§ **What the exercise asks**: Take down each entry exactly as written.

::::::::

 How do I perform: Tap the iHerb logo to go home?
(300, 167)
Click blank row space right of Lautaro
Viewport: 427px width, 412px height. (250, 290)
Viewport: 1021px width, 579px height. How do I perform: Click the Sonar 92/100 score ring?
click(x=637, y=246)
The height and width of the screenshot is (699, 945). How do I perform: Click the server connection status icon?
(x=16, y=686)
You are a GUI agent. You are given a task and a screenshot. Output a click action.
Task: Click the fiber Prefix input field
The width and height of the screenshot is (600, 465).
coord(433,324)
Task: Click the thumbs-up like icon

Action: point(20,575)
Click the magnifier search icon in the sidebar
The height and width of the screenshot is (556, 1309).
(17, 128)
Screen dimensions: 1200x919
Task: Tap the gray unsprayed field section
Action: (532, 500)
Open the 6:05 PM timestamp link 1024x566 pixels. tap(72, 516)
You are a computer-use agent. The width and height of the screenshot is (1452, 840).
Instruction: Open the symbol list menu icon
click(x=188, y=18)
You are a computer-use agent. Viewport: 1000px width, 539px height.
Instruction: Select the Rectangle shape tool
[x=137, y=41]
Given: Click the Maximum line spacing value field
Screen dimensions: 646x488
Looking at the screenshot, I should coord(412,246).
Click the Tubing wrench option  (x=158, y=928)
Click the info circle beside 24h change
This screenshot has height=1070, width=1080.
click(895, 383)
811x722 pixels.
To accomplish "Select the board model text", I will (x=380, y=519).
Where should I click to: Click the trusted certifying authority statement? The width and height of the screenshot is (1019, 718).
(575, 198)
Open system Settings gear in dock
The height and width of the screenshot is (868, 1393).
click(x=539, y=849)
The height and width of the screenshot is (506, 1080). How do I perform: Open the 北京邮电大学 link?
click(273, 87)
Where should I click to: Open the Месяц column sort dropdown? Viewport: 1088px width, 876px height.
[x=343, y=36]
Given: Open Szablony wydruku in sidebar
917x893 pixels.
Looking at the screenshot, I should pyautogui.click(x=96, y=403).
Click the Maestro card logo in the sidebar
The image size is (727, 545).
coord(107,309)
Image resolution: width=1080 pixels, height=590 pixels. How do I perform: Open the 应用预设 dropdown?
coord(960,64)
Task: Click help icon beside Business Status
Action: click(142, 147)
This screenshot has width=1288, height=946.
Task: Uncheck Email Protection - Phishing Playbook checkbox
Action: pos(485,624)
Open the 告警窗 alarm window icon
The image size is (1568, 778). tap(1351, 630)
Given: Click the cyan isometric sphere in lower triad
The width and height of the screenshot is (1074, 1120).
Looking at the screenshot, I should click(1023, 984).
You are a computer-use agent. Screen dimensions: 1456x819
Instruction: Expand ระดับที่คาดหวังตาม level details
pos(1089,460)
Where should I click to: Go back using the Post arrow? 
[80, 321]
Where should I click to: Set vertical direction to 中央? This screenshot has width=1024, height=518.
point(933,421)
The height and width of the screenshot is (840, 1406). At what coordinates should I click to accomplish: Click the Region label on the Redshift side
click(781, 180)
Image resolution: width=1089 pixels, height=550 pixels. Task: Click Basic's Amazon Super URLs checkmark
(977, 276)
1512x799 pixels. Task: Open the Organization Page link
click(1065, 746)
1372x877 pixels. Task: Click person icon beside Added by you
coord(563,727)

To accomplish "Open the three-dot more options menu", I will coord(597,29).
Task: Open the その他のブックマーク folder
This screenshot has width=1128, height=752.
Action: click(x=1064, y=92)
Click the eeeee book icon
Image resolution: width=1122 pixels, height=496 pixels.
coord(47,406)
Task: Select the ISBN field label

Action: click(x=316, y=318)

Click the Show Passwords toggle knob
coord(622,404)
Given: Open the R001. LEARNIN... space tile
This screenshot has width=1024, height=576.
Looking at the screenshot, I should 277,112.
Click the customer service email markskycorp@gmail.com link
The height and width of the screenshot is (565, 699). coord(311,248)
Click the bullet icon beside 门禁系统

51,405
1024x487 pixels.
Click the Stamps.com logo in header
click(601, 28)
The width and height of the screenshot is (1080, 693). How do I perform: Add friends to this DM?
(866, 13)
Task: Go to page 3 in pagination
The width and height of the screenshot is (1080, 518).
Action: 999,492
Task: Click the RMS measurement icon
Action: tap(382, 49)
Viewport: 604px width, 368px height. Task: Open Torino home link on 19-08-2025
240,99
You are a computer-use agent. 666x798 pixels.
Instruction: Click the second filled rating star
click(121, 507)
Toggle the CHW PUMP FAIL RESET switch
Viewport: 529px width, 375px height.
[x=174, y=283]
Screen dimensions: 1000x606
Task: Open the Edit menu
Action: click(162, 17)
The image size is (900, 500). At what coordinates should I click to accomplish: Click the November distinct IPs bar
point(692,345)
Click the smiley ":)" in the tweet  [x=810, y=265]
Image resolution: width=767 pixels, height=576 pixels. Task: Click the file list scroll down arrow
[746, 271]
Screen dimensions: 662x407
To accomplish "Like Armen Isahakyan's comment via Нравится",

::::::::

§ **Reply to the exercise**:
 How do I perform: Tap the iHerb logo to go home?
(300, 167)
Click blank row space right of Lautaro
Viewport: 427px width, 412px height. (250, 290)
Viewport: 1021px width, 579px height. How do I perform: Click the Sonar 92/100 score ring?
click(x=637, y=246)
The height and width of the screenshot is (699, 945). How do I perform: Click the server connection status icon?
(x=16, y=686)
You are a GUI agent. You are given a task and a screenshot. Output a click action.
Task: Click the fiber Prefix input field
The width and height of the screenshot is (600, 465).
coord(433,324)
Task: Click the thumbs-up like icon

Action: point(20,575)
Click the magnifier search icon in the sidebar
The height and width of the screenshot is (556, 1309).
(17, 128)
Screen dimensions: 1200x919
Task: Tap the gray unsprayed field section
Action: (532, 500)
Open the 6:05 PM timestamp link 1024x566 pixels. tap(72, 516)
You are a computer-use agent. The width and height of the screenshot is (1452, 840).
Instruction: Open the symbol list menu icon
click(x=188, y=18)
You are a computer-use agent. Viewport: 1000px width, 539px height.
Instruction: Select the Rectangle shape tool
[x=137, y=41]
Given: Click the Maximum line spacing value field
Screen dimensions: 646x488
Looking at the screenshot, I should coord(412,246).
Click the Tubing wrench option  (x=158, y=928)
Click the info circle beside 24h change
This screenshot has height=1070, width=1080.
click(895, 383)
811x722 pixels.
To accomplish "Select the board model text", I will (x=380, y=519).
Where should I click to: Click the trusted certifying authority statement? The width and height of the screenshot is (1019, 718).
(575, 198)
Open system Settings gear in dock
The height and width of the screenshot is (868, 1393).
click(x=539, y=849)
The height and width of the screenshot is (506, 1080). How do I perform: Open the 北京邮电大学 link?
click(273, 87)
Where should I click to: Open the Месяц column sort dropdown? Viewport: 1088px width, 876px height.
[x=343, y=36]
Given: Open Szablony wydruku in sidebar
917x893 pixels.
Looking at the screenshot, I should pyautogui.click(x=96, y=403).
Click the Maestro card logo in the sidebar
The image size is (727, 545).
coord(107,309)
Image resolution: width=1080 pixels, height=590 pixels. How do I perform: Open the 应用预设 dropdown?
coord(960,64)
Task: Click help icon beside Business Status
Action: click(142, 147)
This screenshot has width=1288, height=946.
Task: Uncheck Email Protection - Phishing Playbook checkbox
Action: pos(485,624)
Open the 告警窗 alarm window icon
The image size is (1568, 778). tap(1351, 630)
Given: Click the cyan isometric sphere in lower triad
The width and height of the screenshot is (1074, 1120).
Looking at the screenshot, I should click(1023, 984).
You are a computer-use agent. Screen dimensions: 1456x819
Instruction: Expand ระดับที่คาดหวังตาม level details
pos(1089,460)
Where should I click to: Go back using the Post arrow? 
[80, 321]
Where should I click to: Set vertical direction to 中央? This screenshot has width=1024, height=518.
point(933,421)
The height and width of the screenshot is (840, 1406). At what coordinates should I click to accomplish: Click the Region label on the Redshift side
click(781, 180)
Image resolution: width=1089 pixels, height=550 pixels. Task: Click Basic's Amazon Super URLs checkmark
(977, 276)
1512x799 pixels. Task: Open the Organization Page link
click(1065, 746)
1372x877 pixels. Task: Click person icon beside Added by you
coord(563,727)

To accomplish "Open the three-dot more options menu", I will coord(597,29).
Task: Open the その他のブックマーク folder
This screenshot has width=1128, height=752.
Action: click(x=1064, y=92)
Click the eeeee book icon
Image resolution: width=1122 pixels, height=496 pixels.
coord(47,406)
Task: Select the ISBN field label

Action: click(x=316, y=318)

Click the Show Passwords toggle knob
coord(622,404)
Given: Open the R001. LEARNIN... space tile
This screenshot has width=1024, height=576.
Looking at the screenshot, I should 277,112.
Click the customer service email markskycorp@gmail.com link
The height and width of the screenshot is (565, 699). coord(311,248)
Click the bullet icon beside 门禁系统

51,405
1024x487 pixels.
Click the Stamps.com logo in header
click(601, 28)
The width and height of the screenshot is (1080, 693). How do I perform: Add friends to this DM?
(866, 13)
Task: Go to page 3 in pagination
The width and height of the screenshot is (1080, 518).
Action: 999,492
Task: Click the RMS measurement icon
Action: tap(382, 49)
Viewport: 604px width, 368px height. Task: Open Torino home link on 19-08-2025
240,99
You are a computer-use agent. 666x798 pixels.
Instruction: Click the second filled rating star
click(121, 507)
Toggle the CHW PUMP FAIL RESET switch
Viewport: 529px width, 375px height.
[x=174, y=283]
Screen dimensions: 1000x606
Task: Open the Edit menu
Action: click(162, 17)
The image size is (900, 500). At what coordinates should I click to accomplish: Click the November distinct IPs bar
point(692,345)
Click the smiley ":)" in the tweet  [x=810, y=265]
Image resolution: width=767 pixels, height=576 pixels. Task: Click the file list scroll down arrow
[746, 271]
Screen dimensions: 662x407
To accomplish "Like Armen Isahakyan's comment via Нравится",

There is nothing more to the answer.